→ DATASET EXTRACT

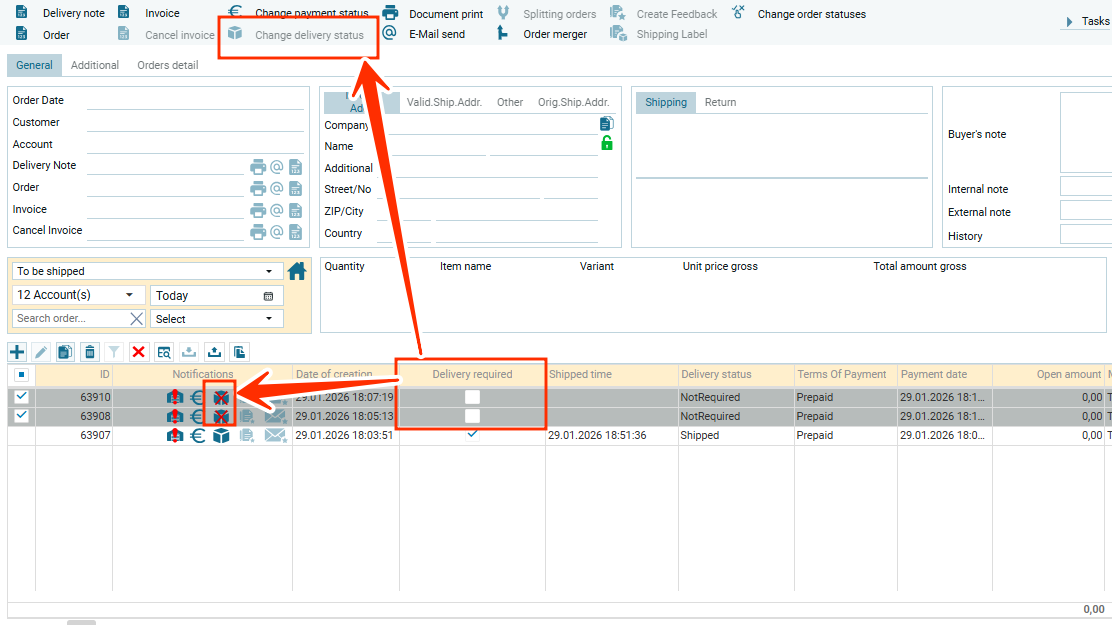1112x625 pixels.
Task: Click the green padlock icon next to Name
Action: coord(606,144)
...
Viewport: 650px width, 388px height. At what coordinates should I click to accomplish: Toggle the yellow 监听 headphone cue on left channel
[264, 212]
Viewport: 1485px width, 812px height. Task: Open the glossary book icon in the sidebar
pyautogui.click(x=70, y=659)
--
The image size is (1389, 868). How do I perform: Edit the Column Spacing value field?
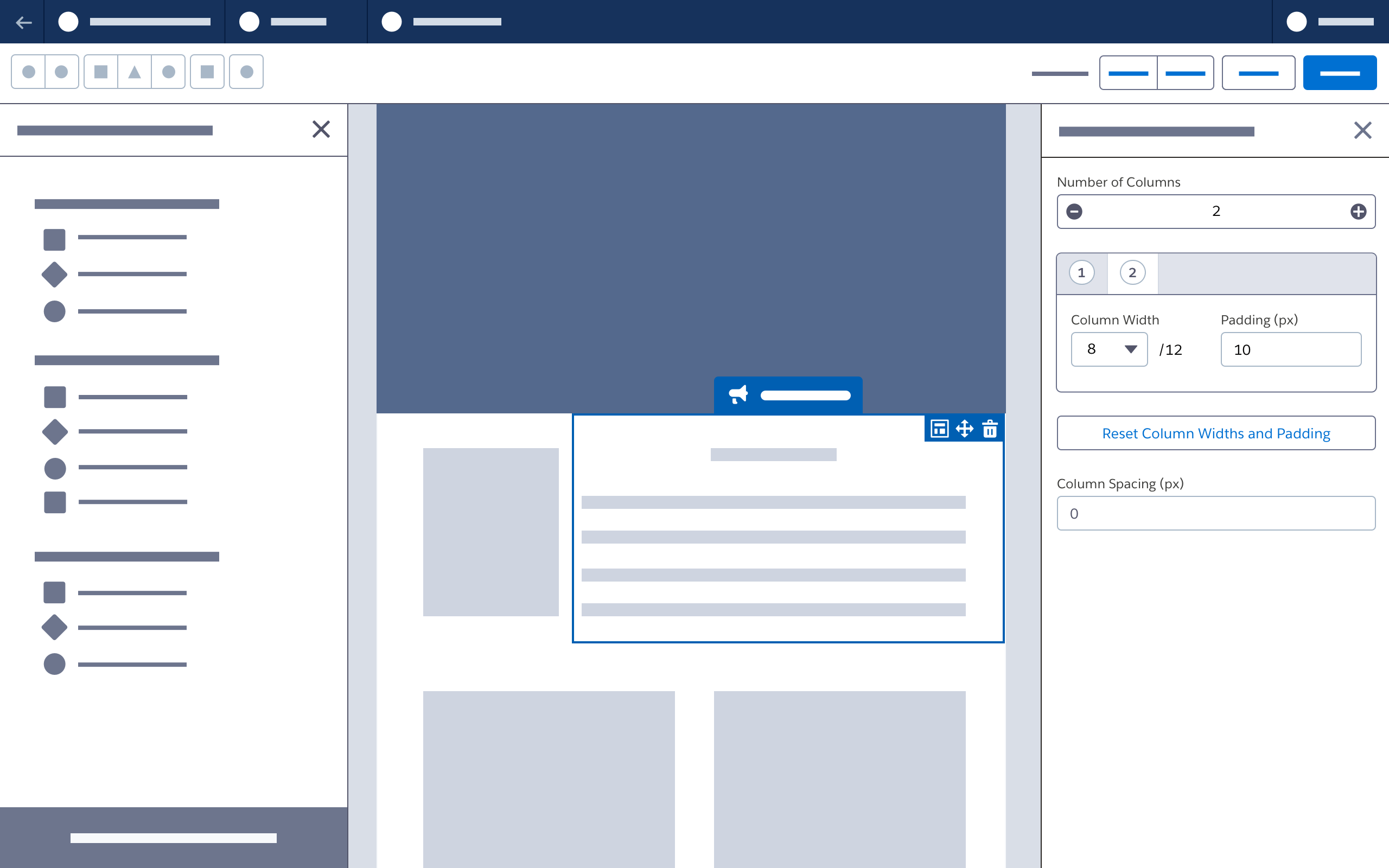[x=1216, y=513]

→ TASK OBJECTIVE
Reproduce the lines from the line with "Viewport: 650px width, 388px" to the line with "pyautogui.click(x=70, y=659)", both included and requests as well, shifting every coordinate in the answers by adding 129 to it.

→ OUTPUT OF THE EXERCISE
Viewport: 650px width, 388px height. At what coordinates should I click to accomplish: Toggle the yellow 监听 headphone cue on left channel
[393, 341]
Viewport: 1485px width, 812px height. Task: Open the glossary book icon in the sidebar
pyautogui.click(x=199, y=788)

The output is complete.